平成25年産のさとうきび生育状況などについて

2013年7月

特産業務部 砂糖原料課

1.はじめに

 平成24年産のさとうきび生産は、前年度に引き続き2年連続の不作となった。これを受けて、生産者をはじめとする関係者による生産回復のためのさまざまな取り組みがなされている。

 本稿では、主に糖業関係者から聞き取った6月末時点での平成25年産のさとうきびの生育状況を報告する。

2.平成25年産の生育状況

【鹿児島県】

 春植では4月の低温により初期生育が緩慢であったが、その後は回復傾向。株出では2〜3月に気温が高めに推移したため、萌芽はおおむね良好。夏植の生育はおおむね良好。

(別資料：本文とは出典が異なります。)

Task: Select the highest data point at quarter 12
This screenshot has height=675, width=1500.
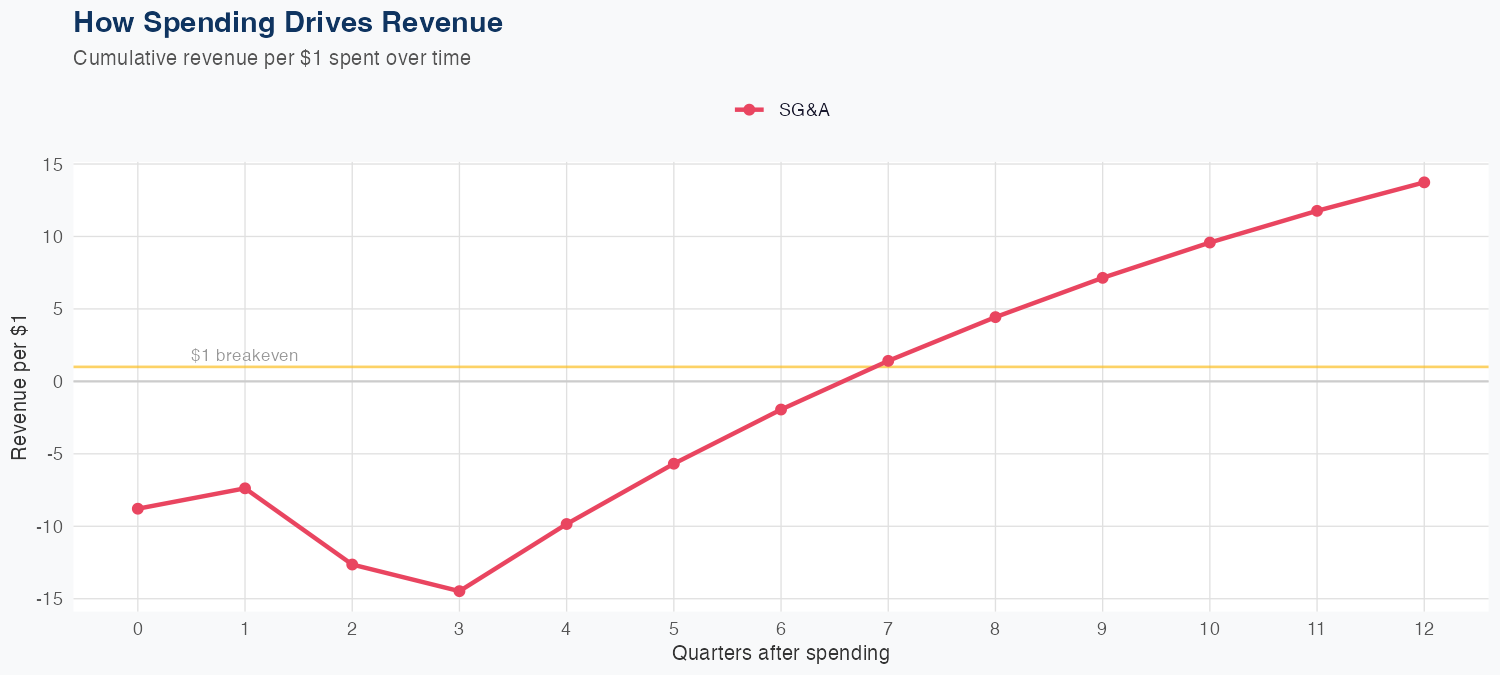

 予想収穫面積は、株出では昨年の新植の減少により、春植では前年の台風の影響で苗が不足し、面積の大幅な減少が見込まれる。とくに与論島では、必要な苗の1割ほどしか供給できず、春植の面積の大幅な減少が見込まれる。

 ほかにも、種子島では不足しているかんしょの面積が増加しているため、その分さとうきびの作付が減ったこと、徳之島・沖永良部島では豊作となったばれいしょの収穫作業が長引いたことにより春植が遅れてしまったことなど、他作物の栽培状況の影響による面積減少要因もみられる。一方、夏植では昨年の台風の影響で植え付けが遅延したことにより面積が減少した地域が見られる。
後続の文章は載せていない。